I work at a fish store, and we keep the fiddler crabs we sell in the plant tank because there are lots of areas they can get up out of the water without escaping out of the tank. We have tons of plants and quite a few fiddler crabs, and nothing seems damaged. I think they would be perfectly fine with any plants you put in with them, and if they do eat any, I would bet they just nibble and you wouldn't really notice.


----------



## joy613 (Jun 19, 2007)

Most pet stores keep fiddler crabs in fresh water but after a little research I find they do best in brackish water and a sand substrate. I found a list of possible brackish water plants http://www.wetwebmedia.com/BrackishSubWebIndex/bracplants.htm with a little experimenting I think the tank could look really nice. I noticed that one site suggested they eat algae pellets, makes me wonder if they would eat the more tender plants.

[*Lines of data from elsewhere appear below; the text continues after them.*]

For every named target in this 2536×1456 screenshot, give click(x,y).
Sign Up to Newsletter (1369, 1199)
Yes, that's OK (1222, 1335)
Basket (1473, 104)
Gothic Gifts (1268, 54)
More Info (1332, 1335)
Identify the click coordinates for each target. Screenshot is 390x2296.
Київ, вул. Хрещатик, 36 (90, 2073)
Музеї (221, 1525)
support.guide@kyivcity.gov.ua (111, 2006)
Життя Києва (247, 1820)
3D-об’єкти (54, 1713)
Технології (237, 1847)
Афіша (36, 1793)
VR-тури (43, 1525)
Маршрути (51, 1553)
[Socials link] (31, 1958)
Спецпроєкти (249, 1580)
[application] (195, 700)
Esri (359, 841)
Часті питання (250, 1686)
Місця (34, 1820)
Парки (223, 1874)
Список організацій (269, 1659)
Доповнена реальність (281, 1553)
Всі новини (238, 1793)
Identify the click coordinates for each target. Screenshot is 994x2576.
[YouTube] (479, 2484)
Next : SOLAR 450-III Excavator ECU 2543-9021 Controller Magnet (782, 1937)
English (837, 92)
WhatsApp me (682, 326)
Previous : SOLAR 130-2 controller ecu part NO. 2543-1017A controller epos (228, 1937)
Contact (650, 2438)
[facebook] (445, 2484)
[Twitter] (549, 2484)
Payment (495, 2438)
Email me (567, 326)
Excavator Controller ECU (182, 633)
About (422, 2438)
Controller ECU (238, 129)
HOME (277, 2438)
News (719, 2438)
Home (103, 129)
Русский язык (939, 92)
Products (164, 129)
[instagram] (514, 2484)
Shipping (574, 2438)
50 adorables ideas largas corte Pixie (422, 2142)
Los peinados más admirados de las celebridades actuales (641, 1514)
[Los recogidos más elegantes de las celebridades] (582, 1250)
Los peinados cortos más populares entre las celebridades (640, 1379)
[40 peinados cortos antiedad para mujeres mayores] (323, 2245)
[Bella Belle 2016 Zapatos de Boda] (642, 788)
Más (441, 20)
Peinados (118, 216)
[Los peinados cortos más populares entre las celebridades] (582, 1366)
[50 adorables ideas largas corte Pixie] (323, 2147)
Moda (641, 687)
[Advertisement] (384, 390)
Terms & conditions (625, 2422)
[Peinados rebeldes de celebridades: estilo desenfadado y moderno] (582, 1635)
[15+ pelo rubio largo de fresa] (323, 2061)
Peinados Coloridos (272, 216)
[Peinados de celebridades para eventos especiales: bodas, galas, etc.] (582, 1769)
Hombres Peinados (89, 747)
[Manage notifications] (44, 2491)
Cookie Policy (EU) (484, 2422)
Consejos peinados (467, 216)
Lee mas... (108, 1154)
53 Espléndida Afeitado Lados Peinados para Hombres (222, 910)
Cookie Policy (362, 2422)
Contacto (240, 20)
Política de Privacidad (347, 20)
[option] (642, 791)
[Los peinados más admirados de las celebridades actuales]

Hopefully someone with experience will come in with better ideas.


----------



## demosthenes (Aug 23, 2008)

well, i've got my 5g paludarium set up and running. except instead of fiddler crabs, i have two red thai crabs. They've been great so far. I have them in sand with some gravel underneath and anubias and small syngoniums above the water. Underwater i have some java moss and small wendtii, and hygros floating.

There is a problem though. I have a 20g airpump/airstone running into the water (maybe 1.5g total?) to provide some splashing and oxygen in the water. I also have like 20 watts of light above the tank and saran wrap covering the top to keep the moisture in. Even in these conditions though, my anubia are drying up! Is there anything i can do to make the water evaporate faster/more? I have the water at about 78 degrees and with a fair amount of freshwater salt (not instant ocean). What else can i do to make is more humid in the tank?

Also, what other plants would thrive in these conditions? Maybe some borneo ferns? Idk. There is some land, but it's only about 1" above the water, and the deepest water is like 2". Most of the tank is between 1" and 2" below water, with some driftwood poking up and the hill in the back left corner. I'll post some pictures soon, and hopefully turn it into a tank journal.


----------



## WinstonAMC (Oct 20, 2008)

What do you have covering the top of the paladarium? Screen or glass or a mix?


----------



## rountreesj (Jun 12, 2007)

make sure the saran wrap is sealed over the top. I've had anubias in a bag with little water and they were fine. I even did an experiment with a sword plant...I left it in a bag for about 2 months before it showed ANY signs of strain...it didn't grow, but it lived just fine. When I oppened the bag...within 2hours it was toast...


----------



## crimsonbull57 (Jan 7, 2009)

for your land plants, (depending on your setup) you could get some cacti from K-mart or Walmart. And if you ever add more water you might want to check out Bumblebee Gobies.


----------



## demosthenes (Aug 23, 2008)

well the saran wrap is sealed over most of the top, but since the airstone is constantly pumping in there, there needs to be some way for air to get out. in the very back corner there is a spot where the air comes out, because i couldn't get a seal over the cords coming out of the tank (airline tubing and the heater). i'm thinking of cutting some plexiglass this weekend to cover the top. would that work better?


----------



## WinstonAMC (Oct 20, 2008)

I would go for something in the area of 95% coverage of the top. My terrarium stays quite humid this way. Also, the more plants in there the more moisture will stay


----------



## Robert H (Apr 3, 2003)

I wrote a feature article on this very subject that is in the May issue of Freshwater and Marine aquarium Magazine. You can pick up a copy at PETCO or Petsmart.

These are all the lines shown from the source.